In education for the environment, environmental well-being is the goal. Rarely practiced, this approach seeks to equip students with the knowledge, values, and skills to participate in local decisions having considered the issue globally. While students work on issues in their local communities, these issues are also examined in the larger world, thus revealing inequities among societies. Underlying this pedagogy is a radical approach to the environment in which limits on consumer behavior and economic development are seen as ways to stabilize natural and social systems. Radical environmentalism focuses on raising awareness of issues among a broad cross-section of the populace, who can then become informed participants in decision-making processes. Raising awareness for the purpose of action taking is the overarching goal of education for the environment.
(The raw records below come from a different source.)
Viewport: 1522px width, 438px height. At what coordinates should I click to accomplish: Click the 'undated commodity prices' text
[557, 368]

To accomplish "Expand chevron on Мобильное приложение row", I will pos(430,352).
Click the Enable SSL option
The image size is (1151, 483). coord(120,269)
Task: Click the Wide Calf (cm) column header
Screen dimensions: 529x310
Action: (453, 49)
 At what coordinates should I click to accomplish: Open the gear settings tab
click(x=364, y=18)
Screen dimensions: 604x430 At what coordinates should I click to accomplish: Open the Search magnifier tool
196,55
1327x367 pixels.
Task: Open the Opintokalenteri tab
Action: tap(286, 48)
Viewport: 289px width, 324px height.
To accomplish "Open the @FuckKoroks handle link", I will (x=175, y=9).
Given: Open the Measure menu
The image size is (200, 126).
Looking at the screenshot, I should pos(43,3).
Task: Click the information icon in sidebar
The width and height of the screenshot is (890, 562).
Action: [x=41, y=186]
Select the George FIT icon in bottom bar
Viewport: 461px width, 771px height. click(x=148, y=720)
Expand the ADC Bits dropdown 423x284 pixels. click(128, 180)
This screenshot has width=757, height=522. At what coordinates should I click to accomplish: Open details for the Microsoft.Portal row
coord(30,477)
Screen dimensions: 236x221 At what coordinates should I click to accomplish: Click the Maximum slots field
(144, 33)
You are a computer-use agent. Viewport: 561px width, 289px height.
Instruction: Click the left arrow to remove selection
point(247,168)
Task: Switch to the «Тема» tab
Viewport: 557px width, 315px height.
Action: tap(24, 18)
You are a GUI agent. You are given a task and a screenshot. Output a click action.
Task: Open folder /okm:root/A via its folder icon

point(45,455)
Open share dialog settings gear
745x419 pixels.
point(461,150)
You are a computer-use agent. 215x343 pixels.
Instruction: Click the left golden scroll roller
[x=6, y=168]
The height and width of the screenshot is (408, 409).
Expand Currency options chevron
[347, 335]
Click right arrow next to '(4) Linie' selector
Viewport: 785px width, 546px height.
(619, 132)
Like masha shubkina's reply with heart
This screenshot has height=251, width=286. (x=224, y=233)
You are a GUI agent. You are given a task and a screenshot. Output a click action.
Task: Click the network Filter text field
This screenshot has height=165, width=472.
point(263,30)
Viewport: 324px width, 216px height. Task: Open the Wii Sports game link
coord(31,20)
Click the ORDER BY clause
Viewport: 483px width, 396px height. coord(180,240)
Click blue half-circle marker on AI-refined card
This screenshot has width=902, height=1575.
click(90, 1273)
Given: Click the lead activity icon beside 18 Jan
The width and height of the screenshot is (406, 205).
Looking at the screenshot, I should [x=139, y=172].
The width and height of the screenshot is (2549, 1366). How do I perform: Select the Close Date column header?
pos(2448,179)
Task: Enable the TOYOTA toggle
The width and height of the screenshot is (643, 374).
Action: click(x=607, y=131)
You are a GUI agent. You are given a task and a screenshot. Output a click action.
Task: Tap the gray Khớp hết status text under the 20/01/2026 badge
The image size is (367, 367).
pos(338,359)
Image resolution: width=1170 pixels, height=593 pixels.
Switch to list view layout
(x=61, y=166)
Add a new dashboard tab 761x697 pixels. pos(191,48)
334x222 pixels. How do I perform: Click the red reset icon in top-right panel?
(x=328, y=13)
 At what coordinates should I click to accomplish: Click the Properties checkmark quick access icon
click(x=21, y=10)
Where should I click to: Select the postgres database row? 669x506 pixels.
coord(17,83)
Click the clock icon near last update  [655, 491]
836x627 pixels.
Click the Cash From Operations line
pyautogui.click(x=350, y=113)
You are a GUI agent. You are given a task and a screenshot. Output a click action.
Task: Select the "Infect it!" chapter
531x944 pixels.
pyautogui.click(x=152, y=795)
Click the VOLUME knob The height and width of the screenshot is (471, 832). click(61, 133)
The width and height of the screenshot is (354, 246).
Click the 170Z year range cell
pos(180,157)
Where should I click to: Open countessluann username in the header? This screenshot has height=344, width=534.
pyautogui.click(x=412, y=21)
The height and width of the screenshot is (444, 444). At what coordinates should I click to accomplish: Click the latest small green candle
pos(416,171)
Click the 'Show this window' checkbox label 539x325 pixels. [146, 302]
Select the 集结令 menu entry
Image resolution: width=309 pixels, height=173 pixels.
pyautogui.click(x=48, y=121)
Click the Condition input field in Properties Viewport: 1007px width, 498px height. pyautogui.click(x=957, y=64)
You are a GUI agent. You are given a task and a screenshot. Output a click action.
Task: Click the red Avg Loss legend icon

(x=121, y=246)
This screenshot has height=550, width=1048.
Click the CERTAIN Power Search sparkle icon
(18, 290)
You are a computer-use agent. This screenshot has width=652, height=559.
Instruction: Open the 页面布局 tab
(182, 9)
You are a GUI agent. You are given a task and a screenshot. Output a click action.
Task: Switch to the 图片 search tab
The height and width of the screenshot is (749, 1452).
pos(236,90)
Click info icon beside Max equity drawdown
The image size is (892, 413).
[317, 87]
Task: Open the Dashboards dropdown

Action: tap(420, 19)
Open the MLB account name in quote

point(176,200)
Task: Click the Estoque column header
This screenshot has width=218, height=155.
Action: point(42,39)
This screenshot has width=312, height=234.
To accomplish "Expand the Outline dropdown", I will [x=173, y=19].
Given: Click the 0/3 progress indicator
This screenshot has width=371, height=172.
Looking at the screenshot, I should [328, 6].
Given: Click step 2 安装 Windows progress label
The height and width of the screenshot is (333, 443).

Acknowledging that real life does not fit into these neat categories--"elements of all three will generally be found together and the curriculum will reflect the differing sources of ideas and materials on which teachers have drawn at different times" (p. 106)--Huckle clearly advocates for the latter approach. Children and their families make countless, often subconscious, decisions that affect environmental quality. Environmental education should--and must--help children be aware of the affect of their consumer behavior on less privileged persons and nature, and it should also engage them in creating alternatives in their own schools and communities.

Public Service as a Venue for Leadership Development

In response to the gulf that has emerged between academic concerns and those of policymakers and the public, many institutions of higher education have sought to reconnect to the communities of which they are a part. Making this linkage necessarily results in new courses and programs that involve students in what has been referred to as community service learning, or CSL. "A connection has been made between how direct experience can . . . cultivate leadership and civic skills to contribute to larger societal purposes through new curricular designs that promote learning in community settings" (Ramaley, 1998, p. 94-5). Among the characteristics of a successful CSL experience is a mutually beneficial exchange in which students and faculty facilitate their community clients' goals, while also learning from those clients.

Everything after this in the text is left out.